Introduction: Coronavirus disease 2019 (COVID-19) has become the worst catastrophe of the twenty-first century and has led to the death of more than 6.9 million individuals across the globe. Despite the growing knowledge of the clinicopathological features of COVID-19, the correlation between baseline and early changes in the laboratory parameters and the clinical outcomes of patients is not entirely understood.
Methods: Here, we conducted a time series cross-sectional study aimed at assessing different measured parameters and socio-demographic factors that are associated with disease severity and the outcome of the disease in 268 PCR-confirmed COVID-19 Patients.

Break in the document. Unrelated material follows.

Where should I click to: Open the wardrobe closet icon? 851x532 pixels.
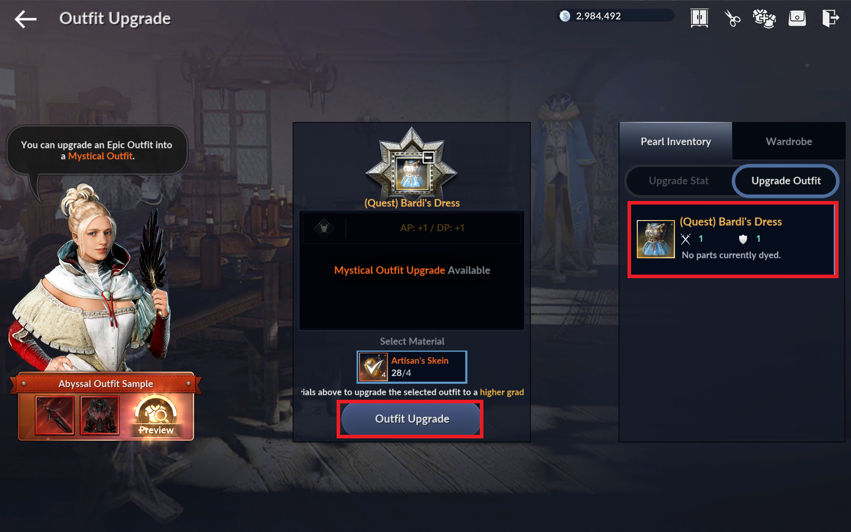tap(699, 18)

Results: We found COVID-19 patients who died had a median age of 61 years (IQR, 50 y - 70 y), which is significantly higher (p < 0.05) compared to those who survived and had a median age of 54 years (IQR, 42y - 65y). The median RBC count of COVID-19 survivors was 4.9 × 106/μL (IQR 4.3 × 106/μL - 5.2 × 106/μL) which is higher (p < 0.05) compared to those who died 4.4 × 106/μL (3.82 × 106/μL - 5.02 × 106/μL). Similarly, COVID-19 survivors had significantly (p < 0.05) higher lymphocyte and monocyte percentages compared to those who died. One important result we found was that COVID-19 patients who presented with severe/critical cases at the time of first admission but managed to survive had a lower percentage of neutrophil, neutrophil to lymphocyte ratio, higher lymphocyte and monocyte percentages, and RBC count compared to those who died.
Conclusion: To conclude here, we showed that simple laboratory parameters can be used to predict severity and outcome in COVID-19 patients. As these parameters are simple, inexpensive, and radially available in most resource-limited countries, they can be extrapolated to future viral epidemics or pandemics to allocate resources to particular patients.
Keywords: COVID-19; laboratory parameters; mortality; resource-limited countries; severity.